Your guide to
buying your home - Choosing a mortgage
The two most common types
of mortgage are the repayment and the endowment.
Repayment mortgage
With this type of loan the
monthly repayment covers both the interest on the outstanding loan and
the amount for the repayment of capital. The repayments are calculated
so that the amount borrowed will be fully repaid at the end of the term
agreed for the mortgage. Borrowers are advised to take out some form
of mortgage protection insurance with this type of loan.
Endowment mortgage
Two monthly payments are required
for this type of loan. One is to cover the interest due on the loan,
whilst the other covers the premium payable on an endowment plan with
a life assurance company.
The capital sum borrowed remains
outstanding throughout the full term of the mortgage (unless arrangements
are made to repay prematurely), which means that interest is calculated
on the full amount of the loan during this period.

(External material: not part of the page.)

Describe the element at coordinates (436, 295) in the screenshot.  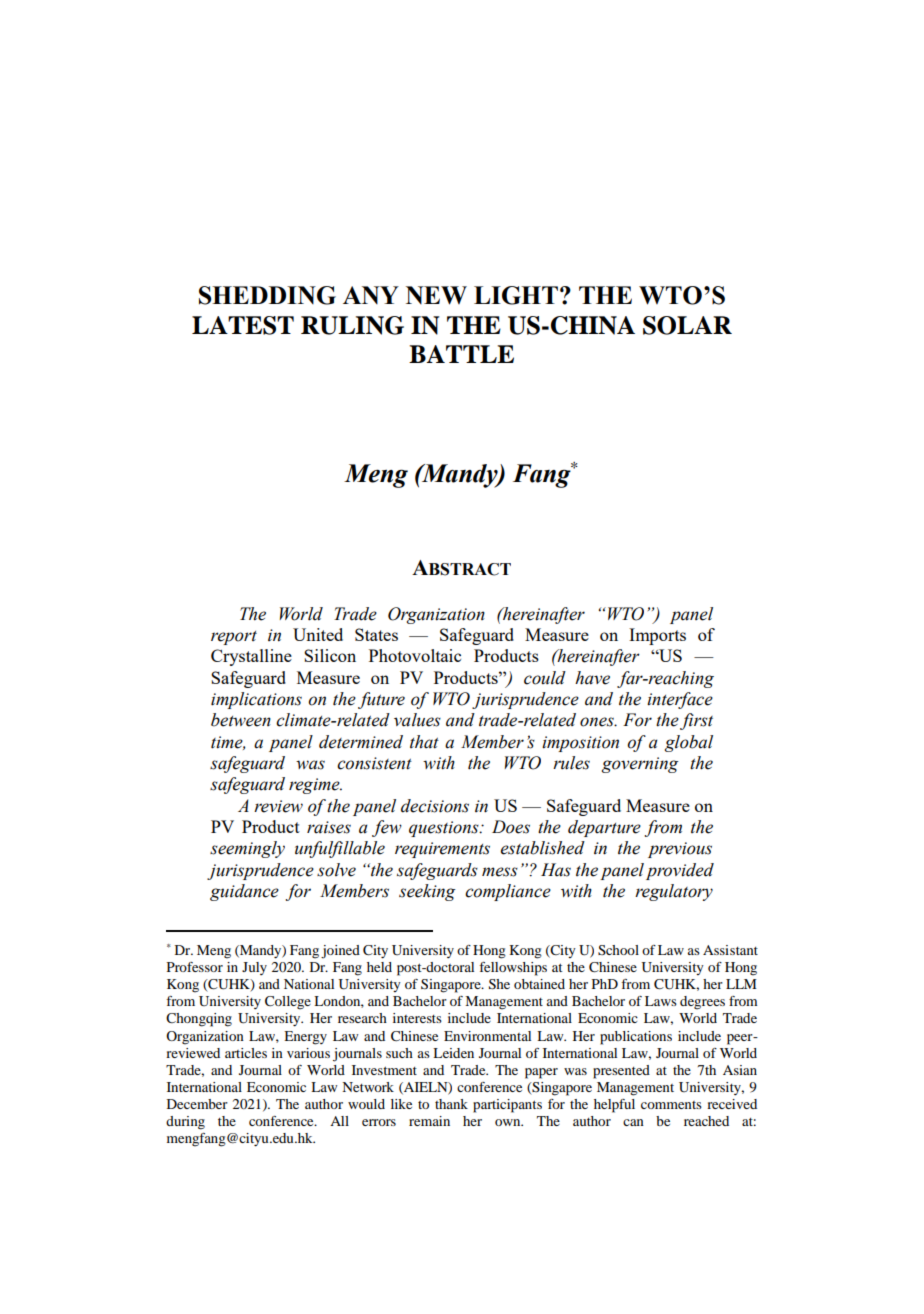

The aim of the endowment plan
is to build up a cash sum sufficient to repay the amount borrowed by
the end of the mortgage term, although this cannot be guaranteed and
in the event of a shortfall you will be expected to make up the difference.
In addition the plan provides
life assurance protection, which means the mortgage will be repaid in
full should any of the borrowers die during the mortgage period.
An endowment plan is a long
term investment and if you surrender or cash in the policy prematurely,
you may lose out on its potential value.